Dalam pandangan Tomy Winata, kemajuan Indonesia sepuluh tahun mendatang ditentukan hal yang amat mendasar. Yakni perbaikan sektor riil yang mampu meningkatkan kemandirian dan kesejahteraan masyarakat akar rumput.
"TANPA melakukan itu, rasanya susah membayangkan bagaimana Indonesia sepuluh tahun yang akan datang," ujar Tomy dalam perbincangan santai di Hotel Borobudur, penginapan bintang lima di Jakarta milik pendiri Grup Artha Graha tersebut, Senin (21/12).

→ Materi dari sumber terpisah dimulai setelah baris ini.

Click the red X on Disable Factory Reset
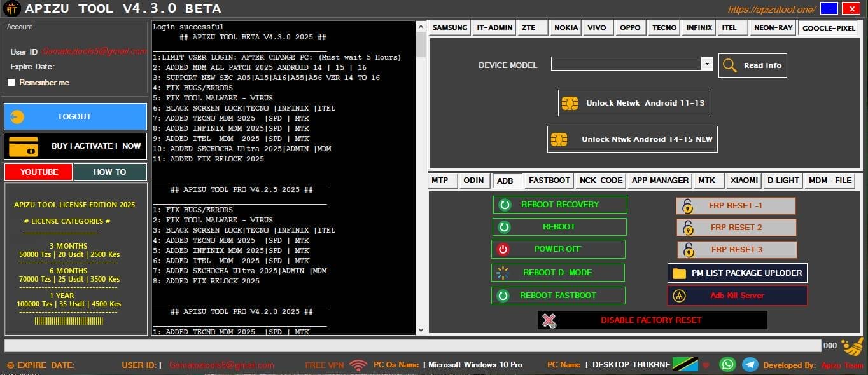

Sore itu, dengan didampingi sejumlah stafnya, Tomy meluangkan waktu untuk bicara tentang masa depan Indonesia.Pria kelahiran Pontianak (Kalimantan Barat) tersebut menyatakan, para pemangku kebijakan di Indonesia perlu memperbaiki sektor riil dan peduli terhadap ekonomi kerakyatan.
Kemandirian pangan dan peningkatan sumber daya manusia (SDM) harus menyentuh masyarakat di akar rumput yang tersebar di desa dan kampung-kampung.
Peningkatan kualitas SDM, menurut Tomy, tak cukup hanya ditempuh lewat pendidikan. Bagi dia, struktur penunjang SDM ada pada makanan bergizi. TW, begitu Tomy Winata biasa disapa, sangat risau atas fenomena makanan bergizi untuk anak- anak yang kini mulai terabaikan.
”Pemerintah jangan mengabaikan gizi anak-anak yang ada di desa dan perkampungan. Jangan biarkan mereka jadi generasi mi instan dan makanan instan lainnya,” tutur pemilik Sudirman Central Business District (SCBD), kawasan bisnis terpadu pertama dan paling prestisius di Tanah Air tersebut.
Menurut TW, dulu anak-anak kecil berangkat sekolah membawa bekal makanan bergizi dari orangtuanya. Sampai populer jargon empat sehat lima sempurna.
"Kalau sekarang tidak. Berangkat ke sekolah bawa bekal mi instan," candanya.
Dia juga masih ingat betul bagaimana zaman sekolah dulu banyak tersedia jajanan sehat, salah satunya kacang-kacangan.
”Sekarang instant foods semua. Bagaimana bisa ada mens sana in corpore sano (di dalam badan yang sehat terdapat jiwa yang sehat, red)?” ungkapnya.
Tomy yang juga aktif dalam kegiatan sosial, terutama lewat Artha Graha Peduli, risau ketika berkunjung ke beberapa daerah. Dia melihat penganan anak-anak dan masyarakat desa bukan lagi hidangan berprotein.
”Dulu saya masih banyak melihat orang-orang makan petai cina dan teri. Sekarang nyaris tidak ada, lah terinya diekspor semua,” ucapnya.